--- Extracted entries Enclosed Below ---

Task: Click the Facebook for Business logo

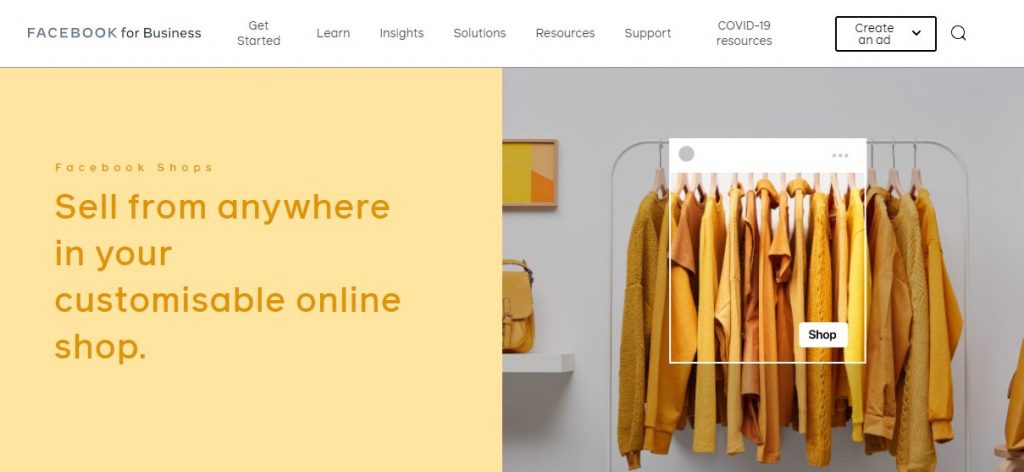Action: click(x=114, y=33)
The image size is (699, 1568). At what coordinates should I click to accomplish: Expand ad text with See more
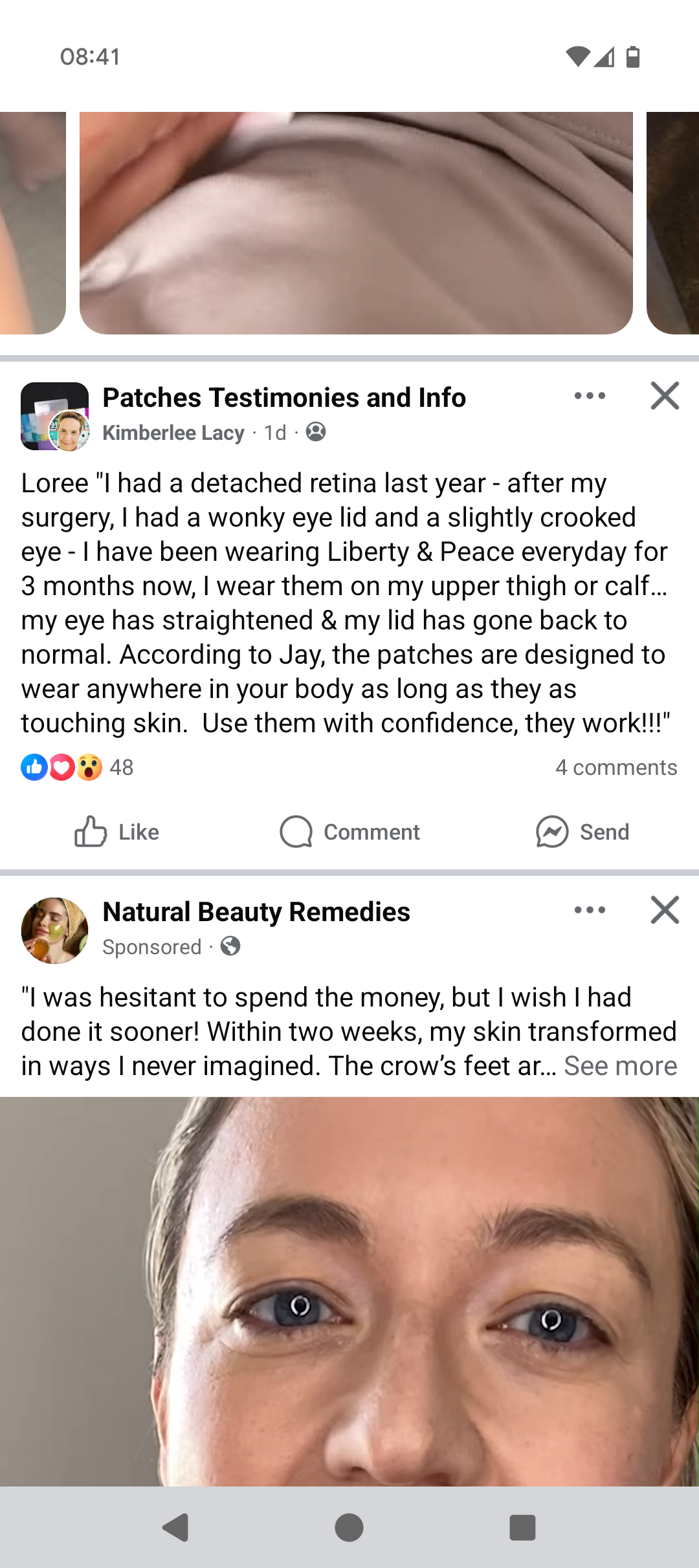(620, 1066)
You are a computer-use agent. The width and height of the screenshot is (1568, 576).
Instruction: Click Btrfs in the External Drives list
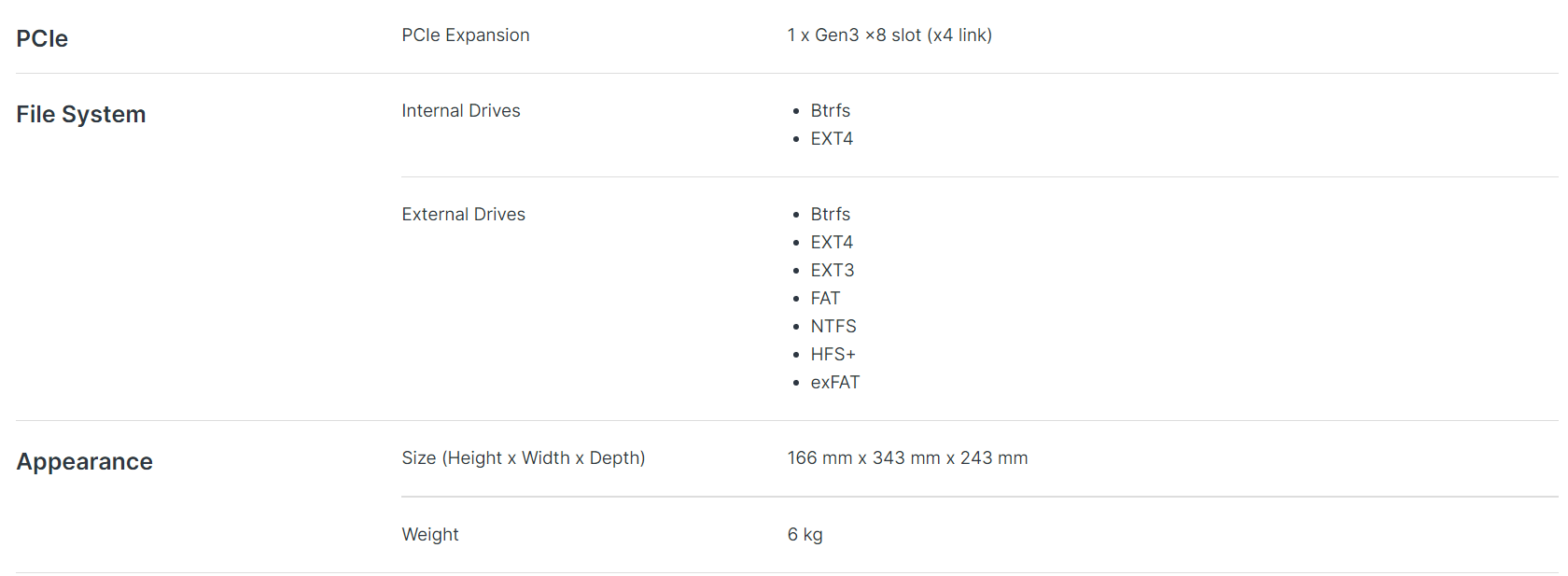tap(830, 215)
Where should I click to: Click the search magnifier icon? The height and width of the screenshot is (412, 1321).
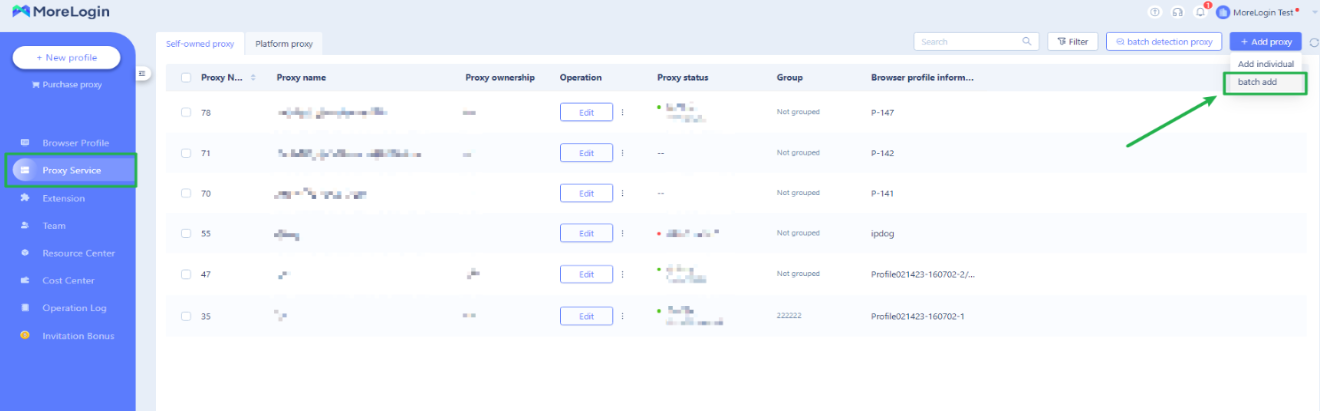coord(1026,42)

--- End of Enclosed Extracted entries ---

• Work instructions: Every line above is to be reproduced verbatim, and the pictures are to be omitted.

• Answer section:
Task: Click the Facebook for Business logo

Action: click(x=114, y=33)
The image size is (699, 1568). At what coordinates should I click to accomplish: Expand ad text with See more
(620, 1066)
You are a computer-use agent. The width and height of the screenshot is (1568, 576).
Instruction: Click Btrfs in the External Drives list
tap(830, 215)
Where should I click to: Click the search magnifier icon? The height and width of the screenshot is (412, 1321).
coord(1026,42)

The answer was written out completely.